Agli eletti , si sa, si addicono regole ben soppesate e calibrate. . L’esercizio delle loro funzioni sono tanto delicate da non poter essere investite dalla furia digitale che invece caratterizza la vita nel resto del Paese.
E occorre andarci piano con la semplificazione. La Camera dei deputati discute se poter ricorrere al voto a distanza cambiando il regolamento che ora lo esclude.
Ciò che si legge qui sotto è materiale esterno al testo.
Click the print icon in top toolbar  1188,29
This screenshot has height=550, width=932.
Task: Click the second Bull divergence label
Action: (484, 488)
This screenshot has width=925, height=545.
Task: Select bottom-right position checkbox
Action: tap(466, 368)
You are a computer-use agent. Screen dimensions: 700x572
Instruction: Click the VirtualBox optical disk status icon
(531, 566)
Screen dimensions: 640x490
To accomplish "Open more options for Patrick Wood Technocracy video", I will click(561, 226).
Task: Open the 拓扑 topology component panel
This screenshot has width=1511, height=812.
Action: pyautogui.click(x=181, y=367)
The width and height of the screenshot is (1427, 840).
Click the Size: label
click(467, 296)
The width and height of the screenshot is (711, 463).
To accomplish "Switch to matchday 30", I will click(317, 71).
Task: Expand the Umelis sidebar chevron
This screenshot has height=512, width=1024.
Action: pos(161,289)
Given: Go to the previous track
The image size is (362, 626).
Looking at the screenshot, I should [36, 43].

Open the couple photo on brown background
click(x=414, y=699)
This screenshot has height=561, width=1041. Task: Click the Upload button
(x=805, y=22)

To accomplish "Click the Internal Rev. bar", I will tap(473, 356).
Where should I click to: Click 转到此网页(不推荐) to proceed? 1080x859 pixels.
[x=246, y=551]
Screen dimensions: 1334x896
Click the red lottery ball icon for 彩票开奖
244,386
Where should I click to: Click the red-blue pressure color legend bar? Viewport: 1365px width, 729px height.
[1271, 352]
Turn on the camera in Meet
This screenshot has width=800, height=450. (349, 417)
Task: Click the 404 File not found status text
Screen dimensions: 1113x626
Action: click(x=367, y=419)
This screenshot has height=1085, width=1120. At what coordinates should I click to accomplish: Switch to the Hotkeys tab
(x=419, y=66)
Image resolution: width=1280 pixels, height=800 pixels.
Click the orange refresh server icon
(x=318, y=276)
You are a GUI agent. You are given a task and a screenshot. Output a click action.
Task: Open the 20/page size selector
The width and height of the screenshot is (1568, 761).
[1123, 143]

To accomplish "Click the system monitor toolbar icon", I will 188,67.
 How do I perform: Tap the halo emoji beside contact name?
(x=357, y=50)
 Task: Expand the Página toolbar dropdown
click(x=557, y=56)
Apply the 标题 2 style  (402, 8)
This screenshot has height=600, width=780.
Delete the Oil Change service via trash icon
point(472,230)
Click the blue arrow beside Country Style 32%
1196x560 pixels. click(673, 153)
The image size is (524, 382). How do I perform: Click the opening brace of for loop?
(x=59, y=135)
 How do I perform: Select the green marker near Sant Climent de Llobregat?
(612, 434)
In Spagna, Germania e Gran Bretagna il voto a distanza dei parlamentari è conosciuto e praticato. Anche all’Europarlamento. Ma in Italia il voto parlamentare a distanza ancora no. Piuttosto che introdurlo si è preferito utilizzare la scorciatoia, perfettamente regolamentare, di equiparare l’assenza in aula dei parlamentari in quarantena alla “missione autorizzata”. Da un lato la soluzione consente di abbassare il quorum necessario per l’approvazione dei provvedimenti in discussione. Dall’altro la medesima equiparazione produce un effetto straniante, quasi ridicolo.
Ci sono almeno due considerazioni che insorgono spontanee. Da una parte le Assemblee che approvano i provvedimenti governativi pieni zeppi di smartworking e dematerializzazioni digitali , scorgono ed indicano problemi assai rilevanti quando tali misure minacciano di entrare nei loro usi e costumi.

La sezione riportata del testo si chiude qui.